[Entries for finding text and elements]
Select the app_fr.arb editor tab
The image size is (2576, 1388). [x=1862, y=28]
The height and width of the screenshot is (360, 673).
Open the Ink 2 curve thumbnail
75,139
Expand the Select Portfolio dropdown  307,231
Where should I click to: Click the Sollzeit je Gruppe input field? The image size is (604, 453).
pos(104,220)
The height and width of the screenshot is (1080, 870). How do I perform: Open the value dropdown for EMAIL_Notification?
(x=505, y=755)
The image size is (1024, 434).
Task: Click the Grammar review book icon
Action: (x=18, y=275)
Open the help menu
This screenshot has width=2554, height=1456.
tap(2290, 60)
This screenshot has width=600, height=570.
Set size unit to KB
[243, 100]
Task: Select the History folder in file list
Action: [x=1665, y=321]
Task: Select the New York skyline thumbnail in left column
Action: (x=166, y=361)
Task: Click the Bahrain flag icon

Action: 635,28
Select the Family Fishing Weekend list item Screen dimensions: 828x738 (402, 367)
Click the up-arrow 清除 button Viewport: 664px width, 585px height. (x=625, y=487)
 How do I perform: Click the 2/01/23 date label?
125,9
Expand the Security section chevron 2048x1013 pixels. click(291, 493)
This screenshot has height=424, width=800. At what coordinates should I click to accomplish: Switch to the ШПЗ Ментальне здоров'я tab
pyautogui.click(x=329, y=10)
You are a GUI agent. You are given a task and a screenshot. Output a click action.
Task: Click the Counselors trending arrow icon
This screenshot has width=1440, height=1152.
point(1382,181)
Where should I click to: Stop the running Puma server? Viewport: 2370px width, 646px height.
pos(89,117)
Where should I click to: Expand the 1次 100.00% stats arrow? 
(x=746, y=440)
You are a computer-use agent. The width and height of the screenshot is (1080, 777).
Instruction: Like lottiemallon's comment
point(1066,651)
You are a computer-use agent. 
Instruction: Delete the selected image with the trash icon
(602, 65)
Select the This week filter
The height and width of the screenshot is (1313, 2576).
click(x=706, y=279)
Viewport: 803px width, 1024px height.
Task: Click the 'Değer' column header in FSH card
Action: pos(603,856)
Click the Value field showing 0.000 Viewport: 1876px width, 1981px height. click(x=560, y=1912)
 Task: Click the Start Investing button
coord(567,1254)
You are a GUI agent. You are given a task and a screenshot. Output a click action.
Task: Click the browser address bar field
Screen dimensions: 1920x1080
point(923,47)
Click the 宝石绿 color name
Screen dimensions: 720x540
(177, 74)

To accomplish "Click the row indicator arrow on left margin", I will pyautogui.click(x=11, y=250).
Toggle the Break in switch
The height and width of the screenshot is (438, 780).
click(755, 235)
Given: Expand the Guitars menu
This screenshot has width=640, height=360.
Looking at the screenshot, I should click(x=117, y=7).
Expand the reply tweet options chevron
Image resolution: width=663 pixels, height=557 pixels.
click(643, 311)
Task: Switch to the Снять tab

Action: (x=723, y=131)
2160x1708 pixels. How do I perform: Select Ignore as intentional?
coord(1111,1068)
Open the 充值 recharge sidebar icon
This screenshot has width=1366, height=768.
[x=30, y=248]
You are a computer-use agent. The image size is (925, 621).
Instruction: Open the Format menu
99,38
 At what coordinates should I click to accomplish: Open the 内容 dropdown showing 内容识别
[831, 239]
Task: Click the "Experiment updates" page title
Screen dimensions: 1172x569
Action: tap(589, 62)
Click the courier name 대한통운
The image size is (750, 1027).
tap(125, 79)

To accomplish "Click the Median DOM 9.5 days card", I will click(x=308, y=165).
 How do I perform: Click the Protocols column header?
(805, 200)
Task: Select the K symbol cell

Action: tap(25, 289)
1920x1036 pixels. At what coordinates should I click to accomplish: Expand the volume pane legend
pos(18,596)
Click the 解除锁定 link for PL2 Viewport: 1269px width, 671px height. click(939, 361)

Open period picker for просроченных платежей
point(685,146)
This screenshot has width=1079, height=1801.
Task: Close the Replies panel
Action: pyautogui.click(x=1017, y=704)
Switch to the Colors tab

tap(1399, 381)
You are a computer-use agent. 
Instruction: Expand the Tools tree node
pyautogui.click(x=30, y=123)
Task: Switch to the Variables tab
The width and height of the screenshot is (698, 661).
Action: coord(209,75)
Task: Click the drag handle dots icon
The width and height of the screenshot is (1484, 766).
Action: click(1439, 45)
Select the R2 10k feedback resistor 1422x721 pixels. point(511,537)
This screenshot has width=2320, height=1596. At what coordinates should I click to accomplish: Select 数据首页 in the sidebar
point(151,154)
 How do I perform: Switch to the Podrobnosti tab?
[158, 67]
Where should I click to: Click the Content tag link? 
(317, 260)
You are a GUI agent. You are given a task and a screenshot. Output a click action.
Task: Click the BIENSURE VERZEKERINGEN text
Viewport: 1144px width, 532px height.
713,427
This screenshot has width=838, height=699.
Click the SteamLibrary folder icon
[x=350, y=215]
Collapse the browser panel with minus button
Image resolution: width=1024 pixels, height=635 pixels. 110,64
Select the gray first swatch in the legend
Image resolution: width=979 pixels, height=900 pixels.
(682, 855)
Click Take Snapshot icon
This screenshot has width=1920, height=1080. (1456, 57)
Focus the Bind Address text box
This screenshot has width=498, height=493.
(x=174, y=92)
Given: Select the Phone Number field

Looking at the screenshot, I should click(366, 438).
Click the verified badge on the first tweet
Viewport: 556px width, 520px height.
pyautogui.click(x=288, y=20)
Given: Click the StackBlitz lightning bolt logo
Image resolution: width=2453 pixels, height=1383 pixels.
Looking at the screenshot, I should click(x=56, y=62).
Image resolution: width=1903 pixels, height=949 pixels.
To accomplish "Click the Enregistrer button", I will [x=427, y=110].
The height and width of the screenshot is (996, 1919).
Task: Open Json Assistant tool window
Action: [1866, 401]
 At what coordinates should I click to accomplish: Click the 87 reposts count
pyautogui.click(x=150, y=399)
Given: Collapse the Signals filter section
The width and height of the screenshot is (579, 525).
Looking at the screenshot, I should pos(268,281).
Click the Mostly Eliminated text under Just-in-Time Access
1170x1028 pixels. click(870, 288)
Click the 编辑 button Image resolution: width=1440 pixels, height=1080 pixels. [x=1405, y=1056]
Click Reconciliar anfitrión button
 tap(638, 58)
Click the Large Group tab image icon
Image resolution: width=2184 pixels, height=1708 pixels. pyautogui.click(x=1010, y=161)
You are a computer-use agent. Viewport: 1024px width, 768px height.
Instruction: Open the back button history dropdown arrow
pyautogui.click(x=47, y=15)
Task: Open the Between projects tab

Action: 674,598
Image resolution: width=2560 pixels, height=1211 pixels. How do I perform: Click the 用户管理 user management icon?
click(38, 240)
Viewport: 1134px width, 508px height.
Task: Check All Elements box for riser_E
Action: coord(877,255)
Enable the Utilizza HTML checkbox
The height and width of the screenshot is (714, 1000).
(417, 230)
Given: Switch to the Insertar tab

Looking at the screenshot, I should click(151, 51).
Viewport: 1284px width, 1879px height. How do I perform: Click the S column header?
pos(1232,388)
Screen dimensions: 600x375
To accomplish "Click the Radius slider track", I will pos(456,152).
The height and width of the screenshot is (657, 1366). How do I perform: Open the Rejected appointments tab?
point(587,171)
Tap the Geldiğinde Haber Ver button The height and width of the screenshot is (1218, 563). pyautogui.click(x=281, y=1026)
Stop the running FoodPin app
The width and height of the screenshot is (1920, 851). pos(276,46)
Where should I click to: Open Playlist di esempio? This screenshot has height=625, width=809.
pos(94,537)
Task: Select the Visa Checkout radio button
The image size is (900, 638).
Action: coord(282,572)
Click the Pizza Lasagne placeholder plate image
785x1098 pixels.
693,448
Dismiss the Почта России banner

## GIVEN PROBLEM
Repeat every row above word for word, with no line changed or left out.

## ANSWER TO THE PROBLEM
Select the app_fr.arb editor tab
The image size is (2576, 1388). [x=1862, y=28]
The height and width of the screenshot is (360, 673).
Open the Ink 2 curve thumbnail
75,139
Expand the Select Portfolio dropdown  307,231
Where should I click to: Click the Sollzeit je Gruppe input field? The image size is (604, 453).
pos(104,220)
The height and width of the screenshot is (1080, 870). How do I perform: Open the value dropdown for EMAIL_Notification?
(x=505, y=755)
The image size is (1024, 434).
Task: Click the Grammar review book icon
Action: (x=18, y=275)
Open the help menu
This screenshot has width=2554, height=1456.
tap(2290, 60)
This screenshot has width=600, height=570.
Set size unit to KB
[243, 100]
Task: Select the History folder in file list
Action: [x=1665, y=321]
Task: Select the New York skyline thumbnail in left column
Action: (x=166, y=361)
Task: Click the Bahrain flag icon

Action: 635,28
Select the Family Fishing Weekend list item Screen dimensions: 828x738 (402, 367)
Click the up-arrow 清除 button Viewport: 664px width, 585px height. (x=625, y=487)
 How do I perform: Click the 2/01/23 date label?
125,9
Expand the Security section chevron 2048x1013 pixels. click(291, 493)
This screenshot has height=424, width=800. At what coordinates should I click to accomplish: Switch to the ШПЗ Ментальне здоров'я tab
pyautogui.click(x=329, y=10)
You are a GUI agent. You are given a task and a screenshot. Output a click action.
Task: Click the Counselors trending arrow icon
This screenshot has width=1440, height=1152.
point(1382,181)
Where should I click to: Stop the running Puma server? Viewport: 2370px width, 646px height.
pos(89,117)
Where should I click to: Expand the 1次 100.00% stats arrow? 
(x=746, y=440)
You are a computer-use agent. The width and height of the screenshot is (1080, 777).
Instruction: Like lottiemallon's comment
point(1066,651)
You are a computer-use agent. 
Instruction: Delete the selected image with the trash icon
(602, 65)
Select the This week filter
The height and width of the screenshot is (1313, 2576).
click(x=706, y=279)
Viewport: 803px width, 1024px height.
Task: Click the 'Değer' column header in FSH card
Action: pos(603,856)
Click the Value field showing 0.000 Viewport: 1876px width, 1981px height. click(x=560, y=1912)
 Task: Click the Start Investing button
coord(567,1254)
You are a GUI agent. You are given a task and a screenshot. Output a click action.
Task: Click the browser address bar field
Screen dimensions: 1920x1080
point(923,47)
Click the 宝石绿 color name
Screen dimensions: 720x540
(177, 74)

To accomplish "Click the row indicator arrow on left margin", I will pyautogui.click(x=11, y=250).
Toggle the Break in switch
The height and width of the screenshot is (438, 780).
click(755, 235)
Given: Expand the Guitars menu
This screenshot has width=640, height=360.
Looking at the screenshot, I should click(x=117, y=7).
Expand the reply tweet options chevron
Image resolution: width=663 pixels, height=557 pixels.
click(643, 311)
Task: Switch to the Снять tab

Action: (x=723, y=131)
2160x1708 pixels. How do I perform: Select Ignore as intentional?
coord(1111,1068)
Open the 充值 recharge sidebar icon
This screenshot has width=1366, height=768.
[x=30, y=248]
You are a computer-use agent. The image size is (925, 621).
Instruction: Open the Format menu
99,38
 At what coordinates should I click to accomplish: Open the 内容 dropdown showing 内容识别
[831, 239]
Task: Click the "Experiment updates" page title
Screen dimensions: 1172x569
Action: tap(589, 62)
Click the courier name 대한통운
The image size is (750, 1027).
tap(125, 79)

To accomplish "Click the Median DOM 9.5 days card", I will click(x=308, y=165).
 How do I perform: Click the Protocols column header?
(805, 200)
Task: Select the K symbol cell

Action: tap(25, 289)
1920x1036 pixels. At what coordinates should I click to accomplish: Expand the volume pane legend
pos(18,596)
Click the 解除锁定 link for PL2 Viewport: 1269px width, 671px height. click(939, 361)

Open period picker for просроченных платежей
point(685,146)
This screenshot has width=1079, height=1801.
Task: Close the Replies panel
Action: pyautogui.click(x=1017, y=704)
Switch to the Colors tab

tap(1399, 381)
You are a computer-use agent. 
Instruction: Expand the Tools tree node
pyautogui.click(x=30, y=123)
Task: Switch to the Variables tab
The width and height of the screenshot is (698, 661).
Action: coord(209,75)
Task: Click the drag handle dots icon
The width and height of the screenshot is (1484, 766).
Action: click(1439, 45)
Select the R2 10k feedback resistor 1422x721 pixels. point(511,537)
This screenshot has width=2320, height=1596. At what coordinates should I click to accomplish: Select 数据首页 in the sidebar
point(151,154)
 How do I perform: Switch to the Podrobnosti tab?
[158, 67]
Where should I click to: Click the Content tag link? 
(317, 260)
You are a GUI agent. You are given a task and a screenshot. Output a click action.
Task: Click the BIENSURE VERZEKERINGEN text
Viewport: 1144px width, 532px height.
713,427
This screenshot has width=838, height=699.
Click the SteamLibrary folder icon
[x=350, y=215]
Collapse the browser panel with minus button
Image resolution: width=1024 pixels, height=635 pixels. 110,64
Select the gray first swatch in the legend
Image resolution: width=979 pixels, height=900 pixels.
(682, 855)
Click Take Snapshot icon
This screenshot has width=1920, height=1080. (1456, 57)
Focus the Bind Address text box
This screenshot has width=498, height=493.
(x=174, y=92)
Given: Select the Phone Number field

Looking at the screenshot, I should click(366, 438).
Click the verified badge on the first tweet
Viewport: 556px width, 520px height.
pyautogui.click(x=288, y=20)
Given: Click the StackBlitz lightning bolt logo
Image resolution: width=2453 pixels, height=1383 pixels.
Looking at the screenshot, I should click(x=56, y=62).
Image resolution: width=1903 pixels, height=949 pixels.
To accomplish "Click the Enregistrer button", I will [x=427, y=110].
The height and width of the screenshot is (996, 1919).
Task: Open Json Assistant tool window
Action: [1866, 401]
 At what coordinates should I click to accomplish: Click the 87 reposts count
pyautogui.click(x=150, y=399)
Given: Collapse the Signals filter section
The width and height of the screenshot is (579, 525).
Looking at the screenshot, I should pos(268,281).
Click the Mostly Eliminated text under Just-in-Time Access
1170x1028 pixels. click(870, 288)
Click the 编辑 button Image resolution: width=1440 pixels, height=1080 pixels. [x=1405, y=1056]
Click Reconciliar anfitrión button
 tap(638, 58)
Click the Large Group tab image icon
Image resolution: width=2184 pixels, height=1708 pixels. pyautogui.click(x=1010, y=161)
You are a computer-use agent. Viewport: 1024px width, 768px height.
Instruction: Open the back button history dropdown arrow
pyautogui.click(x=47, y=15)
Task: Open the Between projects tab

Action: 674,598
Image resolution: width=2560 pixels, height=1211 pixels. How do I perform: Click the 用户管理 user management icon?
click(38, 240)
Viewport: 1134px width, 508px height.
Task: Check All Elements box for riser_E
Action: coord(877,255)
Enable the Utilizza HTML checkbox
The height and width of the screenshot is (714, 1000).
(417, 230)
Given: Switch to the Insertar tab

Looking at the screenshot, I should click(151, 51).
Viewport: 1284px width, 1879px height. How do I perform: Click the S column header?
pos(1232,388)
Screen dimensions: 600x375
To accomplish "Click the Radius slider track", I will pos(456,152).
The height and width of the screenshot is (657, 1366). How do I perform: Open the Rejected appointments tab?
point(587,171)
Tap the Geldiğinde Haber Ver button The height and width of the screenshot is (1218, 563). pyautogui.click(x=281, y=1026)
Stop the running FoodPin app
The width and height of the screenshot is (1920, 851). pos(276,46)
Where should I click to: Open Playlist di esempio? This screenshot has height=625, width=809.
pos(94,537)
Task: Select the Visa Checkout radio button
The image size is (900, 638).
Action: coord(282,572)
Click the Pizza Lasagne placeholder plate image
785x1098 pixels.
693,448
Dismiss the Почта России banner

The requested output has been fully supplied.